TASK A: From the blog post on D&D as art, copy the stretch from "Saturday, July 31, 2010" through "my unpainted figurines." word for word.
TASK B: In the blog post on D&D as art, what does the writer say they periodically fantasize about or sometimes yearn to do? List each one.
TASK C: Pick up the blog post on D&D as art after its last line and write what follows.

Saturday, July 31, 2010

D&D as Art?


In what is surely a cosmic joke, I have thought more about fantasy role-playing games since I turned thirty.  But the character of thinking is not quite the same -- at least I can say that much.  I don't obsess over stats and manuals, nor attempt to create the ultimate character in some frenzy of misplaced alchemy (only to go on and greedily collect the treasures and kills to make said character a freaking god).

I don't even play much anymore, the drooling anticipation of the next marathon game a thing of the past.  Not that I would count on any of this as permanently in the past.  Periodically, I fantacize about playing the classics I never got to, or the game that has always been elusive, the complete adventures of a group of characters from novice to career's end.  Sometimes I even yearn to decorate my unpainted figurines.

















Mine were never this good.

DATA SUPPLIED:
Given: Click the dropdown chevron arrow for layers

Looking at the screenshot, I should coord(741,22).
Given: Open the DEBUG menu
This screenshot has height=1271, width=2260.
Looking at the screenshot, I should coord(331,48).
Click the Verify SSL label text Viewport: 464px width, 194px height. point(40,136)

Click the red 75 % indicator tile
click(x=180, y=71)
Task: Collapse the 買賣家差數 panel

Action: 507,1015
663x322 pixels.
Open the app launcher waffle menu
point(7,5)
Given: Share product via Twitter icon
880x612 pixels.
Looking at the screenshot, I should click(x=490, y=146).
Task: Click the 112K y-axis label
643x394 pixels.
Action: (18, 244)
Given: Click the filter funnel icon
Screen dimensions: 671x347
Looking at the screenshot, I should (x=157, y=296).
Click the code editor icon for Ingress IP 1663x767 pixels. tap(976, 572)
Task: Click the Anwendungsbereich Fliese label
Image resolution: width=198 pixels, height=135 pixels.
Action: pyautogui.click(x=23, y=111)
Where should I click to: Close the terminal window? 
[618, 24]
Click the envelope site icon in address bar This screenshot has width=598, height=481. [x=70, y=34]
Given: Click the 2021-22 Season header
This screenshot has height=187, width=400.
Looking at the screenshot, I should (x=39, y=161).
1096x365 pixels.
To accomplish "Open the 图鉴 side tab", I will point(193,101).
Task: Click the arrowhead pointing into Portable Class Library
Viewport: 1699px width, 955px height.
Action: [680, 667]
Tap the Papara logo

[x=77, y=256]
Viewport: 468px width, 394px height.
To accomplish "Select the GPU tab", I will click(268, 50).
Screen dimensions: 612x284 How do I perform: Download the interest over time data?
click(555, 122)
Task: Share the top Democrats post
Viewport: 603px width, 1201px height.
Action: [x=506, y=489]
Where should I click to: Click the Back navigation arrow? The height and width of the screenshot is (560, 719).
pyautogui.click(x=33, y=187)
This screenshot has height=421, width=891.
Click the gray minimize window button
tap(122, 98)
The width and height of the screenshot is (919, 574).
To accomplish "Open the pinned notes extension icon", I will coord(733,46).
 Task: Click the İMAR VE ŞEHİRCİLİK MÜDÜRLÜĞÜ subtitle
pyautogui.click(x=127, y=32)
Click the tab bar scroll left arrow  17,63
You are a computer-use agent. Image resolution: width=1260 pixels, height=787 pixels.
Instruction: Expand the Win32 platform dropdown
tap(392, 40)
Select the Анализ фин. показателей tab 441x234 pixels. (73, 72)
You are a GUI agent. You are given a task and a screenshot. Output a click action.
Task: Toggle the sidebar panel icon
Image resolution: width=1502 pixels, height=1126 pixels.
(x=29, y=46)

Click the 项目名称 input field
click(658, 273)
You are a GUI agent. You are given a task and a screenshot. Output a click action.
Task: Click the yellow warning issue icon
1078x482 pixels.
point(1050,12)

TASK ANSWER A:
Saturday, July 31, 2010

D&D as Art?


In what is surely a cosmic joke, I have thought more about fantasy role-playing games since I turned thirty.  But the character of thinking is not quite the same -- at least I can say that much.  I don't obsess over stats and manuals, nor attempt to create the ultimate character in some frenzy of misplaced alchemy (only to go on and greedily collect the treasures and kills to make said character a freaking god).

I don't even play much anymore, the drooling anticipation of the next marathon game a thing of the past.  Not that I would count on any of this as permanently in the past.  Periodically, I fantacize about playing the classics I never got to, or the game that has always been elusive, the complete adventures of a group of characters from novice to career's end.  Sometimes I even yearn to decorate my unpainted figurines.

TASK ANSWER B:
- Playing the classics they never got to
- Playing the game that has always been elusive, the complete adventures of a group of characters from novice to career's end
- Decorating their unpainted figurines

TASK ANSWER C:
Most of my post-thirty D&D efforts have been directed at scenarios, which is to say more or less detailed sketches of adventures.   I've also devoted attention to designing my own mechanics, to facilitate a mode of play more plot and problem-solving based, with role-playing leaning toward the non-combatitive type.  I haven't been very successful in this regard, so mostly I just keep writing scenarios.

Writing "modules" has, for me, taken on a life of it's own, expanding it's ent-like tendrils beyond game preparation, becoming a hobby in it's own right.  I've even stumbled onto a principal component of active imagination, though I can't quite seem to find the missing parts that make the excercise psychologically productive. 

Mostly, I've got something like mythology without protagonists, though sometimes scenarios are written around specific "player characters."   I've got everything from sketches to fully finished adventures, nuclei if not bases of hundreds of hours of play.  And it's all one story, encompassing thousands of years on multiple worlds, with recurring characters and other motifs, interweaving plots and subplots.  In RPG parlance, it's a "megacampaign" (or "supercampaign"), a string of "campaigns," most of which encompass the adventuring career of a single group of characters.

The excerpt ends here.